First, we need to establish the principle of bounded agency in financial services. An AI agent should not have an open-ended mandate to act on a consumer's behalf. Regulations must require institutions to hardcode limits — 'guardrails' — into these systems. For example, an agent might be authorised to rebalance a portfolio, but only within specific, pre-defined asset classes, and it cannot execute a single transaction above a certain monetary threshold without human authentication.

Second, the concept of consent needs to be radically overhauled. Currently, consent in digital finance usually involves clicking "I agree" to a static set of terms and conditions. But how do you consent to an AI agent whose future actions, by definition, cannot be fully predicted? Consent in the era of agentic AI must be continuous, granular, and easily revocable. The Monetary Authority of Singapore (MAS) has already begun exploring these concepts in its proposed guidelines on AI risk management, suggesting that transparency must evolve from explaining how a model works to explaining the limits of what an autonomous system is permitted to do.[3]

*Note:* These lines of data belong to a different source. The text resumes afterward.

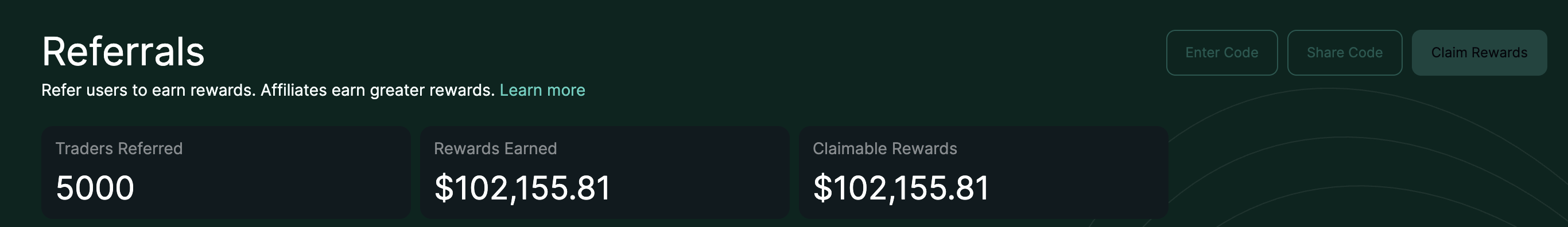
Task: Click the word "Enter" on Enter Code
Action: [x=1202, y=53]
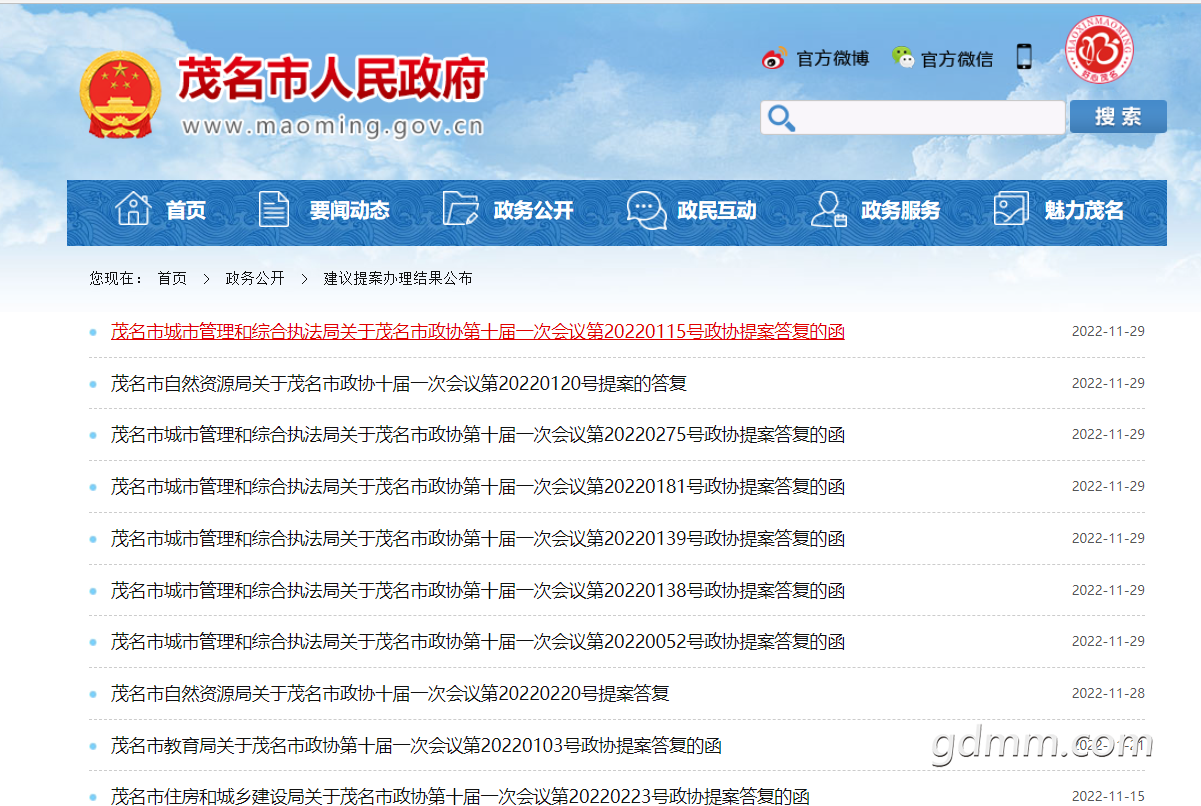
Task: Open 教育局 20220103号 proposal reply link
Action: click(416, 745)
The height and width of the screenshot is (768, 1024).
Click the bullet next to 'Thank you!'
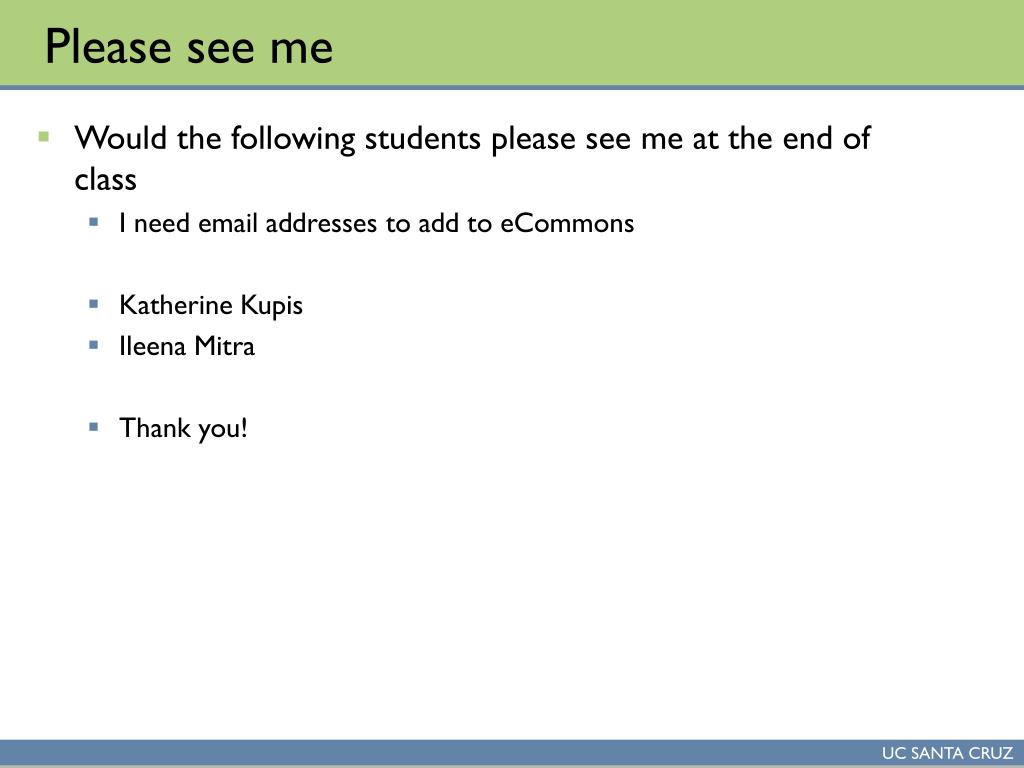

Third, we must confront the reality of systemic risk. If thousands of AI agents deployed by different banks are all autonomously reacting to the same market signal — say, a sudden drop in a currency's value — they could collectively execute trades at a speed and volume that triggers a 'flash crash'. The interconnectedness of agentic systems means that micro-level efficiencies could precipitate macro-level instability.

We are standing at the edge of a fundamental shift in how finance operates. Technology is moving us from a system where humans use tools to execute transactions, to a system where the tools execute the transactions themselves. South Africa is fortunate to have, in the FSCA and the SARB, a regulatory architecture that genuinely cares about consumer outcomes. The task now is to extend that care into an era where the entity making financial decisions on your behalf might not be a person at all — and to make sure that when it gets it wrong, the person who suffers is not left alone with the consequences.